» Problem statement: Set down the complete data exactly as it appears below.
---- Exercise data
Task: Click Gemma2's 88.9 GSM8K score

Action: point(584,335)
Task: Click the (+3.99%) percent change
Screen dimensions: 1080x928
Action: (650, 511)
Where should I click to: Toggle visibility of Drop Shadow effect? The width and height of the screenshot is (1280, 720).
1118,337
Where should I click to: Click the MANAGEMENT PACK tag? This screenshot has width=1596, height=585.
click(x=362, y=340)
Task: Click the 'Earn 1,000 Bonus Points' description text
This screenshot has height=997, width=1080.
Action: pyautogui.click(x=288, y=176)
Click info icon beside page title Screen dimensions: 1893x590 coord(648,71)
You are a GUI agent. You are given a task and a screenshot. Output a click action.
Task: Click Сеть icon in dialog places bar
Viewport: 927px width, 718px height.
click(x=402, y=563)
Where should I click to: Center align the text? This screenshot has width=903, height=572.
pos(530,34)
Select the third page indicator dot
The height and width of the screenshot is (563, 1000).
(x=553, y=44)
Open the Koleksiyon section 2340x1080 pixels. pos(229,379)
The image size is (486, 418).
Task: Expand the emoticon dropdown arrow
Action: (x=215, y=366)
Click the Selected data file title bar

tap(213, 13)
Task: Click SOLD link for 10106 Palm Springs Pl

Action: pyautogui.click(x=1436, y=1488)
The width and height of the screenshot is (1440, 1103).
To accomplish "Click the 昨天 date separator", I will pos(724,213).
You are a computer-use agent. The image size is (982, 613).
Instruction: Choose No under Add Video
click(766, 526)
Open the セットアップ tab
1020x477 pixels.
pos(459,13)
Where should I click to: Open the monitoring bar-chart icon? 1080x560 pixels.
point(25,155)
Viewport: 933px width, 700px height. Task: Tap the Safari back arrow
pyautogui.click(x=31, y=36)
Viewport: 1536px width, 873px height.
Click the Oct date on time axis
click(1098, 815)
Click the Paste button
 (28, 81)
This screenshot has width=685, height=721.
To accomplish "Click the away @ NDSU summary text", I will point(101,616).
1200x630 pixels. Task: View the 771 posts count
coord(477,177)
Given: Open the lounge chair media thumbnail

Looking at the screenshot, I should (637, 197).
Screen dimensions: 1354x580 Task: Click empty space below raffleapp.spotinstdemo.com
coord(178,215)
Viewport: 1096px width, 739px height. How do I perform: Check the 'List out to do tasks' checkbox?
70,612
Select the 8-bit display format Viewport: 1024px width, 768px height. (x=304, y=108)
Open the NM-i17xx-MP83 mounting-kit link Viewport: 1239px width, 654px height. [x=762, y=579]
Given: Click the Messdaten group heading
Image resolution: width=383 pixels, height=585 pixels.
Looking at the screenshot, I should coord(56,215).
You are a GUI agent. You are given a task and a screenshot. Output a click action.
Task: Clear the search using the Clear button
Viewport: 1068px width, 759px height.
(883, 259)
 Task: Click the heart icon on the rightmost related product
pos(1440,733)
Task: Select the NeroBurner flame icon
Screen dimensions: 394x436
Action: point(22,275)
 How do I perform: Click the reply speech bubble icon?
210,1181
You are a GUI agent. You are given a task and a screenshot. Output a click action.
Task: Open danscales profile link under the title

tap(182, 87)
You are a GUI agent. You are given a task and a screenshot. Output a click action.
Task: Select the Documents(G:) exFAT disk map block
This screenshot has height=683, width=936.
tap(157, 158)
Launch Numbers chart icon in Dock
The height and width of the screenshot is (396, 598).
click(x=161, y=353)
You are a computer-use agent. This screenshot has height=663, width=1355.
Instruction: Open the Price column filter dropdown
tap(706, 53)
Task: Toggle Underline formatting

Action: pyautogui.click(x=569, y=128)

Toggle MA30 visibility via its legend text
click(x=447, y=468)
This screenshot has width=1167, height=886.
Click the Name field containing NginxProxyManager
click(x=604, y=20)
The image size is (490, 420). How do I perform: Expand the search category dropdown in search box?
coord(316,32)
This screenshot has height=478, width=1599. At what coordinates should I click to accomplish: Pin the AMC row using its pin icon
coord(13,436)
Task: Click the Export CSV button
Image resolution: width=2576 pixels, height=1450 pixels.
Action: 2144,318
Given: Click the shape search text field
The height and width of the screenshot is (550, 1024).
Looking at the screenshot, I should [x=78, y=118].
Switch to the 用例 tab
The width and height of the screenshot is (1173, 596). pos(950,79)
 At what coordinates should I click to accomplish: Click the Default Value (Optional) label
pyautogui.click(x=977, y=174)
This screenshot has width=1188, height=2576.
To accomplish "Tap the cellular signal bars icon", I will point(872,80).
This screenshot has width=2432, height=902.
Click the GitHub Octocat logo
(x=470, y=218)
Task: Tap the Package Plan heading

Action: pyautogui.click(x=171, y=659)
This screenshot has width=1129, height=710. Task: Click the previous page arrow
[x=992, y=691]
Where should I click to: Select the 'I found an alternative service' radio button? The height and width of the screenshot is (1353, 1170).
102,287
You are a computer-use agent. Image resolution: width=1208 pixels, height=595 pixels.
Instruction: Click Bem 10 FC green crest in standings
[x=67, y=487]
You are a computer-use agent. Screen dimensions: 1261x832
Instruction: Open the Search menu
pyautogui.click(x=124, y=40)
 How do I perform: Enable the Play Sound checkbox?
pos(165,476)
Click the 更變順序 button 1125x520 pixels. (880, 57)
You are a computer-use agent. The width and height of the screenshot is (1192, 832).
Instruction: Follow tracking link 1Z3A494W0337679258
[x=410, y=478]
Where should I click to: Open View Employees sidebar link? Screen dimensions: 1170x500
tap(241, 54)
--------
» Solution for this exercise:
Task: Click Gemma2's 88.9 GSM8K score

Action: point(584,335)
Task: Click the (+3.99%) percent change
Screen dimensions: 1080x928
Action: (650, 511)
Where should I click to: Toggle visibility of Drop Shadow effect? The width and height of the screenshot is (1280, 720).
1118,337
Where should I click to: Click the MANAGEMENT PACK tag? This screenshot has width=1596, height=585.
click(x=362, y=340)
Task: Click the 'Earn 1,000 Bonus Points' description text
This screenshot has height=997, width=1080.
Action: pyautogui.click(x=288, y=176)
Click info icon beside page title Screen dimensions: 1893x590 coord(648,71)
You are a GUI agent. You are given a task and a screenshot. Output a click action.
Task: Click Сеть icon in dialog places bar
Viewport: 927px width, 718px height.
click(x=402, y=563)
Where should I click to: Center align the text? This screenshot has width=903, height=572.
pos(530,34)
Select the third page indicator dot
The height and width of the screenshot is (563, 1000).
(x=553, y=44)
Open the Koleksiyon section 2340x1080 pixels. pos(229,379)
The image size is (486, 418).
Task: Expand the emoticon dropdown arrow
Action: (x=215, y=366)
Click the Selected data file title bar

tap(213, 13)
Task: Click SOLD link for 10106 Palm Springs Pl

Action: pyautogui.click(x=1436, y=1488)
The width and height of the screenshot is (1440, 1103).
To accomplish "Click the 昨天 date separator", I will pos(724,213).
You are a computer-use agent. The image size is (982, 613).
Instruction: Choose No under Add Video
click(766, 526)
Open the セットアップ tab
1020x477 pixels.
pos(459,13)
Where should I click to: Open the monitoring bar-chart icon? 1080x560 pixels.
point(25,155)
Viewport: 933px width, 700px height. Task: Tap the Safari back arrow
pyautogui.click(x=31, y=36)
Viewport: 1536px width, 873px height.
Click the Oct date on time axis
click(1098, 815)
Click the Paste button
 (28, 81)
This screenshot has width=685, height=721.
To accomplish "Click the away @ NDSU summary text", I will point(101,616).
1200x630 pixels. Task: View the 771 posts count
coord(477,177)
Given: Open the lounge chair media thumbnail

Looking at the screenshot, I should (637, 197).
Screen dimensions: 1354x580 Task: Click empty space below raffleapp.spotinstdemo.com
coord(178,215)
Viewport: 1096px width, 739px height. How do I perform: Check the 'List out to do tasks' checkbox?
70,612
Select the 8-bit display format Viewport: 1024px width, 768px height. (x=304, y=108)
Open the NM-i17xx-MP83 mounting-kit link Viewport: 1239px width, 654px height. [x=762, y=579]
Given: Click the Messdaten group heading
Image resolution: width=383 pixels, height=585 pixels.
Looking at the screenshot, I should coord(56,215).
You are a GUI agent. You are given a task and a screenshot. Output a click action.
Task: Clear the search using the Clear button
Viewport: 1068px width, 759px height.
(883, 259)
 Task: Click the heart icon on the rightmost related product
pos(1440,733)
Task: Select the NeroBurner flame icon
Screen dimensions: 394x436
Action: point(22,275)
 How do I perform: Click the reply speech bubble icon?
210,1181
You are a GUI agent. You are given a task and a screenshot. Output a click action.
Task: Open danscales profile link under the title

tap(182, 87)
You are a GUI agent. You are given a task and a screenshot. Output a click action.
Task: Select the Documents(G:) exFAT disk map block
This screenshot has height=683, width=936.
tap(157, 158)
Launch Numbers chart icon in Dock
The height and width of the screenshot is (396, 598).
click(x=161, y=353)
You are a computer-use agent. This screenshot has height=663, width=1355.
Instruction: Open the Price column filter dropdown
tap(706, 53)
Task: Toggle Underline formatting

Action: pyautogui.click(x=569, y=128)

Toggle MA30 visibility via its legend text
click(x=447, y=468)
This screenshot has width=1167, height=886.
Click the Name field containing NginxProxyManager
click(x=604, y=20)
The image size is (490, 420). How do I perform: Expand the search category dropdown in search box?
coord(316,32)
This screenshot has height=478, width=1599. At what coordinates should I click to accomplish: Pin the AMC row using its pin icon
coord(13,436)
Task: Click the Export CSV button
Image resolution: width=2576 pixels, height=1450 pixels.
Action: 2144,318
Given: Click the shape search text field
The height and width of the screenshot is (550, 1024).
Looking at the screenshot, I should [x=78, y=118].
Switch to the 用例 tab
The width and height of the screenshot is (1173, 596). pos(950,79)
 At what coordinates should I click to accomplish: Click the Default Value (Optional) label
pyautogui.click(x=977, y=174)
This screenshot has width=1188, height=2576.
To accomplish "Tap the cellular signal bars icon", I will point(872,80).
This screenshot has width=2432, height=902.
Click the GitHub Octocat logo
(x=470, y=218)
Task: Tap the Package Plan heading

Action: pyautogui.click(x=171, y=659)
This screenshot has width=1129, height=710. Task: Click the previous page arrow
[x=992, y=691]
Where should I click to: Select the 'I found an alternative service' radio button? The height and width of the screenshot is (1353, 1170).
102,287
You are a computer-use agent. Image resolution: width=1208 pixels, height=595 pixels.
Instruction: Click Bem 10 FC green crest in standings
[x=67, y=487]
You are a computer-use agent. Screen dimensions: 1261x832
Instruction: Open the Search menu
pyautogui.click(x=124, y=40)
 How do I perform: Enable the Play Sound checkbox?
pos(165,476)
Click the 更變順序 button 1125x520 pixels. (880, 57)
You are a computer-use agent. The width and height of the screenshot is (1192, 832).
Instruction: Follow tracking link 1Z3A494W0337679258
[x=410, y=478]
Where should I click to: Open View Employees sidebar link? Screen dimensions: 1170x500
tap(241, 54)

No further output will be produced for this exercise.